Pelosi isn't the only congressional lawmaker who wants to know what the heck happened on Jan. 6 to make the Capitol breach possible. Even the likes of Trump sycophant Sen. Lindsey Graham of South Carolina told Fox News Sunday, "We need a 9/11 Commission to find out what happened and make sure it never happens again." Of course, Graham could turn on a dime if Donald Trump is somehow implicated in the security failures—which he surely will be. The only question concerning Trump's (non)involvement in the flagging law enforcement presence is to what extent Trump helped hobble the response.

Sen. Bill Cassidy of Louisiana, who ultimately voted to convict Trump of the impeachment charges, also expressed genuine interest in getting to the bottom of the breach and security failures. 

“Why was there not more law enforcement, National Guard already mobilized, what was known, who knew it, and when they knew it, all that, because that builds the basis so this never happens again in the future,” Cassidy said Sunday on ABC News’ This Week.

Naturally, House Republicans have already established themselves as a part of the problem.
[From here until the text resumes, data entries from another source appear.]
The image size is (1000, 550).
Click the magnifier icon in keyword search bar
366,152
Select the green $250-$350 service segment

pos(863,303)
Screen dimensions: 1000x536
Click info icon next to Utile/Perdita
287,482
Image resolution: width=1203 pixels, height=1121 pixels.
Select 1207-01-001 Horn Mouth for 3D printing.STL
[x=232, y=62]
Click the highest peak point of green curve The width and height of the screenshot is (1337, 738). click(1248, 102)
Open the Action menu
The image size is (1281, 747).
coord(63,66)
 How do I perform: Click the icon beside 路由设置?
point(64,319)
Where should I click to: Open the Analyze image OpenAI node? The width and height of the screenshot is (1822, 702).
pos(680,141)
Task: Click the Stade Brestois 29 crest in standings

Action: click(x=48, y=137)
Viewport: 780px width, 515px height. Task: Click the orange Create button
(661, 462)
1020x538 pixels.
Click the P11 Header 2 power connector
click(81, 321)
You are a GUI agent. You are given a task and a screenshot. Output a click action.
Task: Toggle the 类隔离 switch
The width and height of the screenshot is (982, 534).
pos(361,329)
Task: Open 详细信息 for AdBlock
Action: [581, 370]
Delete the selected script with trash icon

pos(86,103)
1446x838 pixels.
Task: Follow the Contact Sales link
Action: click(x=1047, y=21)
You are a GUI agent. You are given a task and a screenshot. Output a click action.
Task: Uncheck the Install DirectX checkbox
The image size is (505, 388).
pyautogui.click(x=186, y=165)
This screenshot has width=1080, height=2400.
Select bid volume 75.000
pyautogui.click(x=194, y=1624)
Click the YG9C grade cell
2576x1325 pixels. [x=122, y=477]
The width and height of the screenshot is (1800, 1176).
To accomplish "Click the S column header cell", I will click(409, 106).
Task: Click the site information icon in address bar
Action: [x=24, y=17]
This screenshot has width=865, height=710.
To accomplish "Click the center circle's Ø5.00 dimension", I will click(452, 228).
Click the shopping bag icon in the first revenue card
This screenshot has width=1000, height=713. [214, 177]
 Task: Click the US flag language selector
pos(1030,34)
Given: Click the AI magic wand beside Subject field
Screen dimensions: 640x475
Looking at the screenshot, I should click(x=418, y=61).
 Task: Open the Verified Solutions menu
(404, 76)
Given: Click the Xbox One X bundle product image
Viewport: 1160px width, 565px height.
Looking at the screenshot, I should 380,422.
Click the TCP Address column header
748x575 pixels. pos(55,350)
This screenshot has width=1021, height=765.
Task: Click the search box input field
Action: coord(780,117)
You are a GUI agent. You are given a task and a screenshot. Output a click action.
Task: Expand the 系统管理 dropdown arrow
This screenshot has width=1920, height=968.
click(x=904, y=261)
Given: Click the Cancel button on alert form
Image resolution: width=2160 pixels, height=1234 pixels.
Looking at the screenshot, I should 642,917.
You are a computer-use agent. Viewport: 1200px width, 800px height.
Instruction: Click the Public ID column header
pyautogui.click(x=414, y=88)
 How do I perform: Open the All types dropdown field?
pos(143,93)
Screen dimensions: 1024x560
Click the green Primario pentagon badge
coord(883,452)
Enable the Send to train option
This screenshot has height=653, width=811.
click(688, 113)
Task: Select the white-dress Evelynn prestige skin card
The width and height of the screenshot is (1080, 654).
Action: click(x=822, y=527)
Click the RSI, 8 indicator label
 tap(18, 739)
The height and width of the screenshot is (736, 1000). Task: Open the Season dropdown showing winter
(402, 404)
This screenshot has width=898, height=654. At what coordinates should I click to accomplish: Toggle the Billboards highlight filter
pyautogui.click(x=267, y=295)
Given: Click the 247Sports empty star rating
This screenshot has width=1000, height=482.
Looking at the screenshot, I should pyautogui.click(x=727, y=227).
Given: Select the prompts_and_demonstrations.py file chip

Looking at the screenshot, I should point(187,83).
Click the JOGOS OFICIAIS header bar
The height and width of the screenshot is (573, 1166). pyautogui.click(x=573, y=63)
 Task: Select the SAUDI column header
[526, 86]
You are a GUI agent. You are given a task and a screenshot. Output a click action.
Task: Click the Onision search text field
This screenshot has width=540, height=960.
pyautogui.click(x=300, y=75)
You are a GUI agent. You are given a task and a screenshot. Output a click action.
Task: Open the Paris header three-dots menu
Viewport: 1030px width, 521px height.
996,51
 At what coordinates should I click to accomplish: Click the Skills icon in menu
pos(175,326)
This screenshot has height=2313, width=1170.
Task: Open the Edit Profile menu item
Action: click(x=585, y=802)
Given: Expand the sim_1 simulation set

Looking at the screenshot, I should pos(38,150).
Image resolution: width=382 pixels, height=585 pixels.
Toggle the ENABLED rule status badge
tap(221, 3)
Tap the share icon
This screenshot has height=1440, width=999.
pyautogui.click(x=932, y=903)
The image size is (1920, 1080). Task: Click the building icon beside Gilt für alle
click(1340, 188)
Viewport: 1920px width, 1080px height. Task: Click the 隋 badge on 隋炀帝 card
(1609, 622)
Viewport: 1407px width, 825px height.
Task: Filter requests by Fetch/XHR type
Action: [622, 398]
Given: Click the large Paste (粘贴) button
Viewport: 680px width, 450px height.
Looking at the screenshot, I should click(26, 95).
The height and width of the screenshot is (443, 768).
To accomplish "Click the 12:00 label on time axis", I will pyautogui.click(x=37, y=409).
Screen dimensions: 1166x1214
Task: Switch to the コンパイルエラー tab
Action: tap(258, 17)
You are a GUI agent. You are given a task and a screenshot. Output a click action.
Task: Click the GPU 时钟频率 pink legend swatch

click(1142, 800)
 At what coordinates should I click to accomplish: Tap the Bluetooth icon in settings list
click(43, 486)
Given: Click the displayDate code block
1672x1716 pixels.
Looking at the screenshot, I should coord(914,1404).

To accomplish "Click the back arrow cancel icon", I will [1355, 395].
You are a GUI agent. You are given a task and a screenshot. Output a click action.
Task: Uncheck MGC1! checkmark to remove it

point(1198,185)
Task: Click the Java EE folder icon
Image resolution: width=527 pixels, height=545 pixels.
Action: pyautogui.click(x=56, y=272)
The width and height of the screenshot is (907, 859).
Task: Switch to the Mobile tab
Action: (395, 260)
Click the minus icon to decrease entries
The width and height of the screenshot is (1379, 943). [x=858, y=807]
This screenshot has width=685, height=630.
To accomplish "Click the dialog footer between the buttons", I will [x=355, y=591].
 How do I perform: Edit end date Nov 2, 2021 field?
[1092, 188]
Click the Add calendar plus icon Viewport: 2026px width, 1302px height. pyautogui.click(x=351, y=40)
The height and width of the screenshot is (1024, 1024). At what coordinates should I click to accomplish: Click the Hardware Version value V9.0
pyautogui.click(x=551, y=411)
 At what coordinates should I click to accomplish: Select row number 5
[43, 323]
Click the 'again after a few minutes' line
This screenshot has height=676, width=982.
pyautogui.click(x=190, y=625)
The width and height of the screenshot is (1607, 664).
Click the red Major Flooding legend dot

The latest conspiracy theory of the tinfoil hat caucus appears to be that Pelosi herself kneecapped the Jan. 6 response. They ask a series of probing questions in their latest letter to Pelosi and then complain that they haven't been adequately consulted on the latest security measures being taken at the Capitol, including the installation of magnetometers at entrances to the House chamber.

Anyway, if the tinfoil hat caucus is really on to something, then Pelosi's independent commission will ultimately be an investigation of ... herself. Genius.